Once the line containing "Viewport: 1166px width, 1036px height." is found in the entries below, reproduce it and every line after it, stopping at and including the line containing "The width and height of the screenshot is (1024, 553)."; reproduce nothing else, and keep each line exact.
*** Opening of Entries provided ***
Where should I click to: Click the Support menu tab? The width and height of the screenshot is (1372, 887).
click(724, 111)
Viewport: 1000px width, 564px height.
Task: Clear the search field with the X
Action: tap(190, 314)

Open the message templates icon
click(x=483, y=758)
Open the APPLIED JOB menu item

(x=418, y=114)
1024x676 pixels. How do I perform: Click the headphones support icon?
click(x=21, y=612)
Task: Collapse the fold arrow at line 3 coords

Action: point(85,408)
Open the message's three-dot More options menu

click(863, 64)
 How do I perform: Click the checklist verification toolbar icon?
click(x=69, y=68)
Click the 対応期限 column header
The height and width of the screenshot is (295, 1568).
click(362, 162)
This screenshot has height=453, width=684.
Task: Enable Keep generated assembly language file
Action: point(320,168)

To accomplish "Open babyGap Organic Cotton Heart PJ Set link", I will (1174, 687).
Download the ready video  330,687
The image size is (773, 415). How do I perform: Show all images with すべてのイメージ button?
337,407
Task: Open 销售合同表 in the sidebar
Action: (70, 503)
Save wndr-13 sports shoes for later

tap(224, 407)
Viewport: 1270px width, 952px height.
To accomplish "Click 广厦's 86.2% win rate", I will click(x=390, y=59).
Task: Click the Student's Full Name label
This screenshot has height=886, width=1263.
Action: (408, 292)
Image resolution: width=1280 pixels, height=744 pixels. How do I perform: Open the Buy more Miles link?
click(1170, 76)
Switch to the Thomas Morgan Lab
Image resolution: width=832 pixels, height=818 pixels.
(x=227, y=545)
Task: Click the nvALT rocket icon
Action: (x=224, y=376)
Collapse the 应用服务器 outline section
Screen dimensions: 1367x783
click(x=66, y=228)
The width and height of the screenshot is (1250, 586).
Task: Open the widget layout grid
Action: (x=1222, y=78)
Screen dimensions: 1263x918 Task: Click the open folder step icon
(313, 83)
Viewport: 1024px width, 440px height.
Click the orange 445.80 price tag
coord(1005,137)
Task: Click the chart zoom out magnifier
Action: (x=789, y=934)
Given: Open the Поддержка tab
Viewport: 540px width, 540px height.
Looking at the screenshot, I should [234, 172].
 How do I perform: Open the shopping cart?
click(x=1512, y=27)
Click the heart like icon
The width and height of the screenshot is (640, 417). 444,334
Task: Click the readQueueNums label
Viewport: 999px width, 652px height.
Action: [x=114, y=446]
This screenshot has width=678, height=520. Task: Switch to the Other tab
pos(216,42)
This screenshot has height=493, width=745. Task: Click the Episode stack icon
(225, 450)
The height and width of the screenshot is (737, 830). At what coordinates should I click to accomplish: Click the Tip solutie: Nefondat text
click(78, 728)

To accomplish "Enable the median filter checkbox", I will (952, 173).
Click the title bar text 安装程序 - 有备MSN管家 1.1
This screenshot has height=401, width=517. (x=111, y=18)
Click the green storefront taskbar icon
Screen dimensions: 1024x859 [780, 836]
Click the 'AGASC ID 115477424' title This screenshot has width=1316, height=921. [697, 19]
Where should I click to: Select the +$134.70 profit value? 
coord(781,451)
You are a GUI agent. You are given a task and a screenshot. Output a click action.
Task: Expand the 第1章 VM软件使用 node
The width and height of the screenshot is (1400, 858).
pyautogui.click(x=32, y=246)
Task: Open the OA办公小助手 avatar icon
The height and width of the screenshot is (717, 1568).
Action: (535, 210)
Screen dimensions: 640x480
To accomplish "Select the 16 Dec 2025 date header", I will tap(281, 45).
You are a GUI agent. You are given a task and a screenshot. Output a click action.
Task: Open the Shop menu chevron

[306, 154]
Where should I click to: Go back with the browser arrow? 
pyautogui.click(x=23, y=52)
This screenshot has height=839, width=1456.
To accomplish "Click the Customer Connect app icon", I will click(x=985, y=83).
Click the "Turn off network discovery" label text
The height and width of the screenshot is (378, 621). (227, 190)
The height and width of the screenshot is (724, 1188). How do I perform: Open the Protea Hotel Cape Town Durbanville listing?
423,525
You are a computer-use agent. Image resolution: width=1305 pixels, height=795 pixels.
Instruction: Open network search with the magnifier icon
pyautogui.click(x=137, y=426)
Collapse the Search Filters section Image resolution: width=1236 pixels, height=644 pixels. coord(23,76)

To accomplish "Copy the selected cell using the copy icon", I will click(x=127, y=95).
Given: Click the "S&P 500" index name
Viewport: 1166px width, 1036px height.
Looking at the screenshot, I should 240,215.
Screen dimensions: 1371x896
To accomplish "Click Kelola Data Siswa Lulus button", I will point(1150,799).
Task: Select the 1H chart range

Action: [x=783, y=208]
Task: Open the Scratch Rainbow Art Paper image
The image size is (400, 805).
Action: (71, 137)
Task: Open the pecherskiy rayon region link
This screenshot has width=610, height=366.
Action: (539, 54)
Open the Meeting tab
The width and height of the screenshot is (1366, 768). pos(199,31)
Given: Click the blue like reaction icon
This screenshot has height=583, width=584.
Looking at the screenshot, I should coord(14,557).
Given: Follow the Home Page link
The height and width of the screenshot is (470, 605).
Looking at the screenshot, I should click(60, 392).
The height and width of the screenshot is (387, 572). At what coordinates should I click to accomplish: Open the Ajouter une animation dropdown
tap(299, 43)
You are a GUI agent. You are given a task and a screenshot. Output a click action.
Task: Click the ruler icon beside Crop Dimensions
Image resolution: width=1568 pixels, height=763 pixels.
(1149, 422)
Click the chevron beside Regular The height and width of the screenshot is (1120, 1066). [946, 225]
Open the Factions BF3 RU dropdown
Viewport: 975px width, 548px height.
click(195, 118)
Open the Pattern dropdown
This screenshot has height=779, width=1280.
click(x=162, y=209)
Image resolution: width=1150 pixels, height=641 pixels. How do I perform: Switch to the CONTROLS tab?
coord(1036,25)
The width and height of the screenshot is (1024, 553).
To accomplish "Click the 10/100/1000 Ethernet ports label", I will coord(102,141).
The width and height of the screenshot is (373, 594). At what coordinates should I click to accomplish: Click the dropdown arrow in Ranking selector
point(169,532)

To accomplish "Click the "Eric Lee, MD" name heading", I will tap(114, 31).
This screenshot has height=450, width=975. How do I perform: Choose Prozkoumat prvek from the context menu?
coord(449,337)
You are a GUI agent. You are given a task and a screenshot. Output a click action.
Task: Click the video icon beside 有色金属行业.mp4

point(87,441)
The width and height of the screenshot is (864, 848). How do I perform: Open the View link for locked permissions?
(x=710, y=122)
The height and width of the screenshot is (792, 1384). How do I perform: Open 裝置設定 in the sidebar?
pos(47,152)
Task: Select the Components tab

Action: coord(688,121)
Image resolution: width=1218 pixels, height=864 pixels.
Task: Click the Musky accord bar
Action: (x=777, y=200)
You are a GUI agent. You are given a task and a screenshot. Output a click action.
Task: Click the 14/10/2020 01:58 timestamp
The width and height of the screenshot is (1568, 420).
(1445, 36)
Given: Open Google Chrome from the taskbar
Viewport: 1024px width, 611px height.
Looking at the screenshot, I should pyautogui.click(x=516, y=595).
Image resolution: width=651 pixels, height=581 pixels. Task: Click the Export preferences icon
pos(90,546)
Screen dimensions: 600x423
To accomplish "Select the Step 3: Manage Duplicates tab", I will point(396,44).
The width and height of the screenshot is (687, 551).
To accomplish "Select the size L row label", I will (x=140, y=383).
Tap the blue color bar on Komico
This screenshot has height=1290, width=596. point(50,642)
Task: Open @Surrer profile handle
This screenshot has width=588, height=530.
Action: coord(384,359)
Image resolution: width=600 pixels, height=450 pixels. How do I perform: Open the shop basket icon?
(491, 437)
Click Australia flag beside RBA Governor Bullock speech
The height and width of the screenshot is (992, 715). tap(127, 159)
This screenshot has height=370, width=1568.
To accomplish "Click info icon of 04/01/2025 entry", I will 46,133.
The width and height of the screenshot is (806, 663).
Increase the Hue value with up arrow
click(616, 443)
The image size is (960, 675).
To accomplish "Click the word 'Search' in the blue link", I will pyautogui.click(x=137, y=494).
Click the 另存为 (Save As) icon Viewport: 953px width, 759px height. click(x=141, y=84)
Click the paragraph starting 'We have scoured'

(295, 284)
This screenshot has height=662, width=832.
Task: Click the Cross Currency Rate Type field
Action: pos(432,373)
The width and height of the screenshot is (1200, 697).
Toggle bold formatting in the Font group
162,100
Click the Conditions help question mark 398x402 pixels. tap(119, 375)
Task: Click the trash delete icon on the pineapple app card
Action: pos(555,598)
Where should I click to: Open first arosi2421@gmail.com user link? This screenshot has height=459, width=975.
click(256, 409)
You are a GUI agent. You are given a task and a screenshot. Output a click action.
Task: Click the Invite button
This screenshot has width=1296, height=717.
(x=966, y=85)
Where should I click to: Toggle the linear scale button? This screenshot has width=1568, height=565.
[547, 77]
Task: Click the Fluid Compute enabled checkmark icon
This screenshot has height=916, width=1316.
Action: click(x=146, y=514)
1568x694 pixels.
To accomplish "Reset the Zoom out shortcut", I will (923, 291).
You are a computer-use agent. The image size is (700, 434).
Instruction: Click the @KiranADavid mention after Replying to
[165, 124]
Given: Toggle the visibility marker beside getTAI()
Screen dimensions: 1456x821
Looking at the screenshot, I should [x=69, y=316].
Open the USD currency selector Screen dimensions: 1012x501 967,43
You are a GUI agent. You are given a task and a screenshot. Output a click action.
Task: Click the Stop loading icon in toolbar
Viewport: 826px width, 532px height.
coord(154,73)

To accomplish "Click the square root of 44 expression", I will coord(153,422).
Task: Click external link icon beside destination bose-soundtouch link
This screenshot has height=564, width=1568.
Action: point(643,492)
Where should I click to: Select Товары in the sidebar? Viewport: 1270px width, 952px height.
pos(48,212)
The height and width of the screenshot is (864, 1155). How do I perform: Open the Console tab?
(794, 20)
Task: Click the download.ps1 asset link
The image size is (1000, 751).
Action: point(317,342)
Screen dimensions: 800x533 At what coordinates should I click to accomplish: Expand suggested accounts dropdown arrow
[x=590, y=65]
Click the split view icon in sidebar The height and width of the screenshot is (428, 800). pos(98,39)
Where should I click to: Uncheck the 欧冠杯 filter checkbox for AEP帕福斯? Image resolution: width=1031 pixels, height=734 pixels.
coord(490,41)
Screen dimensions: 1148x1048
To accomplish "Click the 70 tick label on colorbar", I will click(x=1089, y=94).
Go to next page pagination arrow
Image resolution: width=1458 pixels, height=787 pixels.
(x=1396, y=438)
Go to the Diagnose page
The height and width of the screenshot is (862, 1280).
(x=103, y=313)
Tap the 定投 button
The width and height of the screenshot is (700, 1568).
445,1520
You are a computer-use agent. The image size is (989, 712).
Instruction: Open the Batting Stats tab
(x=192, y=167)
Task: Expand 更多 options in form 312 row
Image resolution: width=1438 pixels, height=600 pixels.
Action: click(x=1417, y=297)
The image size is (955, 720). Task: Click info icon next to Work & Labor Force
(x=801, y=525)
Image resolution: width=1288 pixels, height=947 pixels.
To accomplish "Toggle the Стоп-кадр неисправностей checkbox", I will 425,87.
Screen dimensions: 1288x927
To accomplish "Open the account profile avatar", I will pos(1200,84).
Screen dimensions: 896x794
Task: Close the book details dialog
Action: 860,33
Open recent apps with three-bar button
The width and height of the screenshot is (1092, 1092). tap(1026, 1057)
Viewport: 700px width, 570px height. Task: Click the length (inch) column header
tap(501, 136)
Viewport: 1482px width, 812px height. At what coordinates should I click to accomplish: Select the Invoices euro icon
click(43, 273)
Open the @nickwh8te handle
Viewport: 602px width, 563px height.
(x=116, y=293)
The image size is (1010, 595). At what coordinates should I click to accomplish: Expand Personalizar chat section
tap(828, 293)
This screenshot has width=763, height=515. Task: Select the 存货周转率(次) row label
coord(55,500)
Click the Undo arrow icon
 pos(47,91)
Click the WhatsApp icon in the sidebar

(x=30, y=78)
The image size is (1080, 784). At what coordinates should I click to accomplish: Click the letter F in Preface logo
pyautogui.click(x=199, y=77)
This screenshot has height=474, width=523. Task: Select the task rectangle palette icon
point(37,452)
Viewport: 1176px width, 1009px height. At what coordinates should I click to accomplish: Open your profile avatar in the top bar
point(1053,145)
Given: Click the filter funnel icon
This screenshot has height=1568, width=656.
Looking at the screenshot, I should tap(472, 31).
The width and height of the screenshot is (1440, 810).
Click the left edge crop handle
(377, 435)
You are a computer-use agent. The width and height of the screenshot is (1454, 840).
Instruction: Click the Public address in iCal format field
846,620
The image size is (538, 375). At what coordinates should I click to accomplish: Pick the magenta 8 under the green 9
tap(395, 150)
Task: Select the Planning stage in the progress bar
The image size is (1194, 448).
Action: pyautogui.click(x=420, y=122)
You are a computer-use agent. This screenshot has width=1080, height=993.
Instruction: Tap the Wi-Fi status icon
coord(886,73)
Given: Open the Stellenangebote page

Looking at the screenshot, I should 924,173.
*** Close of Entries provided ***
# [Written answer]
Viewport: 1166px width, 1036px height.
Looking at the screenshot, I should 240,215.
Screen dimensions: 1371x896
To accomplish "Click Kelola Data Siswa Lulus button", I will point(1150,799).
Task: Select the 1H chart range

Action: [x=783, y=208]
Task: Open the Scratch Rainbow Art Paper image
The image size is (400, 805).
Action: (71, 137)
Task: Open the pecherskiy rayon region link
This screenshot has width=610, height=366.
Action: (539, 54)
Open the Meeting tab
The width and height of the screenshot is (1366, 768). pos(199,31)
Given: Click the blue like reaction icon
This screenshot has height=583, width=584.
Looking at the screenshot, I should coord(14,557).
Given: Follow the Home Page link
The height and width of the screenshot is (470, 605).
Looking at the screenshot, I should click(60, 392).
The height and width of the screenshot is (387, 572). At what coordinates should I click to accomplish: Open the Ajouter une animation dropdown
tap(299, 43)
You are a GUI agent. You are given a task and a screenshot. Output a click action.
Task: Click the ruler icon beside Crop Dimensions
Image resolution: width=1568 pixels, height=763 pixels.
(1149, 422)
Click the chevron beside Regular The height and width of the screenshot is (1120, 1066). [946, 225]
Open the Factions BF3 RU dropdown
Viewport: 975px width, 548px height.
click(195, 118)
Open the Pattern dropdown
This screenshot has height=779, width=1280.
click(x=162, y=209)
Image resolution: width=1150 pixels, height=641 pixels. How do I perform: Switch to the CONTROLS tab?
coord(1036,25)
The width and height of the screenshot is (1024, 553).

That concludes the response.